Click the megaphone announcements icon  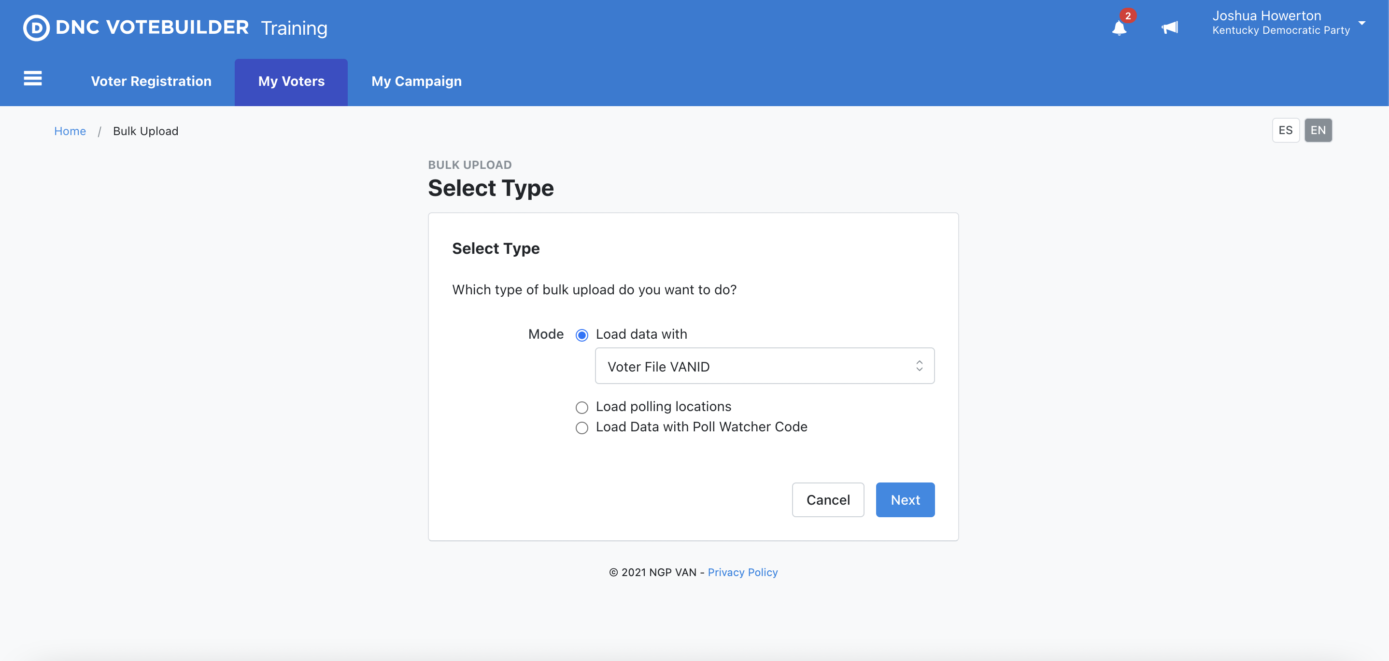click(x=1169, y=27)
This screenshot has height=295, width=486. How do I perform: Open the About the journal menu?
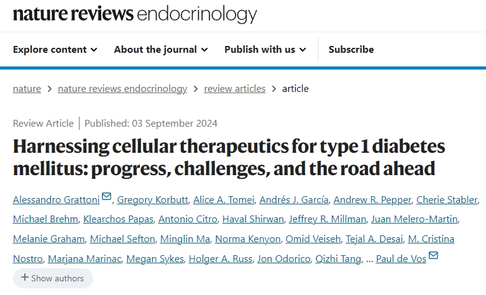[x=161, y=50]
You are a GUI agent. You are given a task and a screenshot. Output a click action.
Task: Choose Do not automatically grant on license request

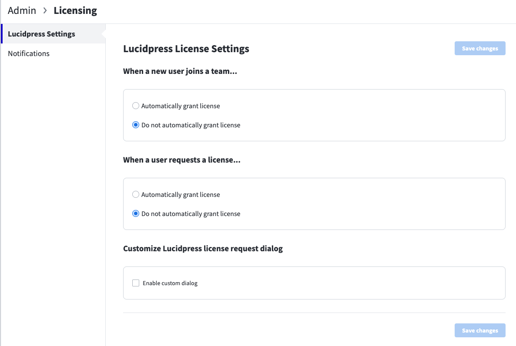pos(136,213)
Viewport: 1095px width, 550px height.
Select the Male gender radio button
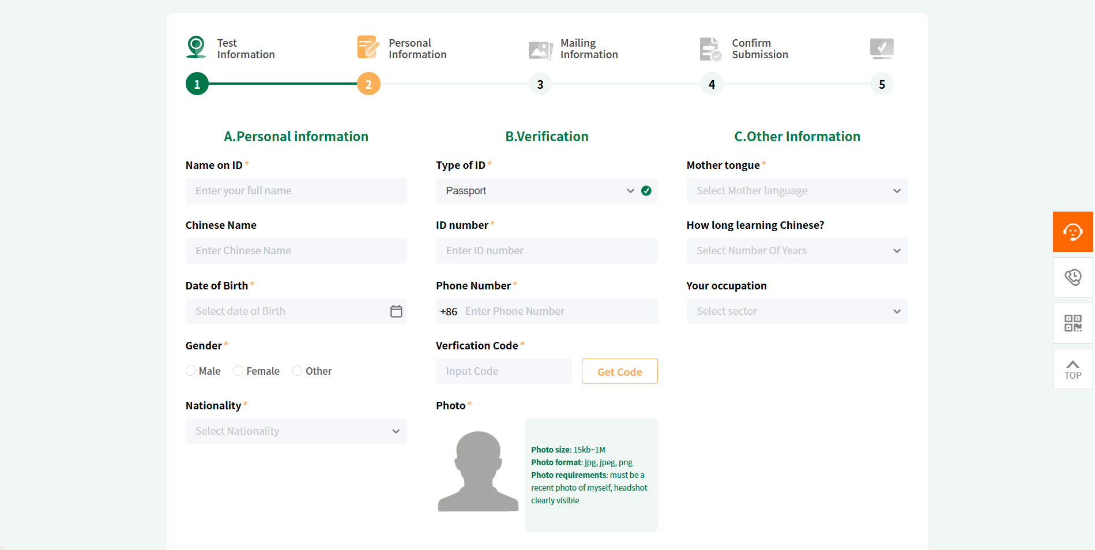point(191,371)
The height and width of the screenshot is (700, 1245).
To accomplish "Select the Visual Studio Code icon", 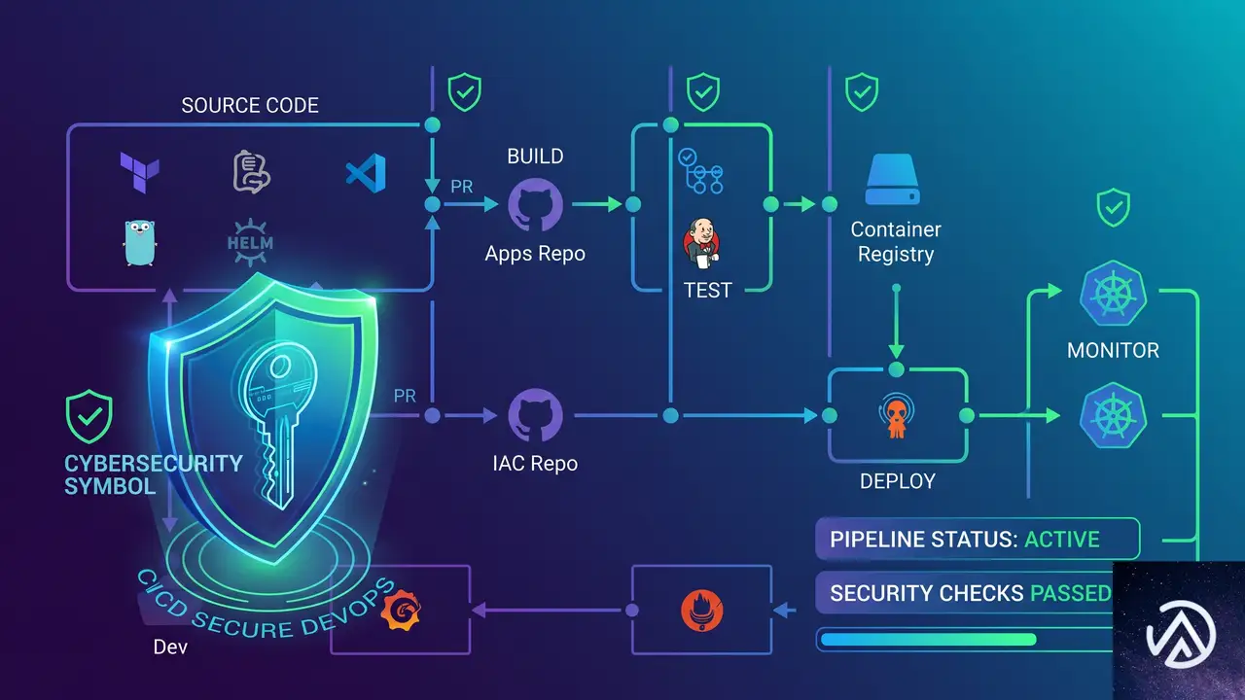I will 366,173.
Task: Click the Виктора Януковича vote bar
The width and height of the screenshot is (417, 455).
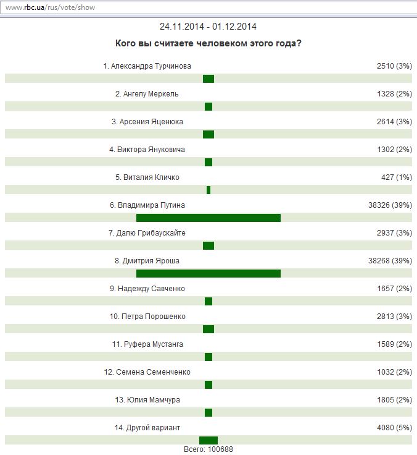Action: tap(209, 162)
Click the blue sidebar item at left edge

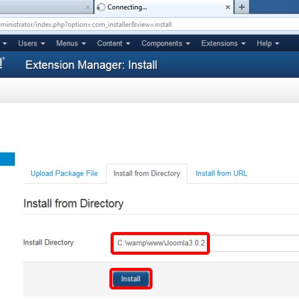(7, 159)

::::::

Recast the stretch of rows from the line containing "Task: Click the Виктора Януковича vote bar" through the end of the rows as a JSON list of strings, one string per line, with blank lines skipped. Leave the pictures out of the answer.

Completed task »
[
  "Task: Click the Виктора Януковича vote bar",
  "The width and height of the screenshot is (417, 455).",
  "Action: tap(209, 162)",
  "Click the blue sidebar item at left edge",
  "(7, 159)"
]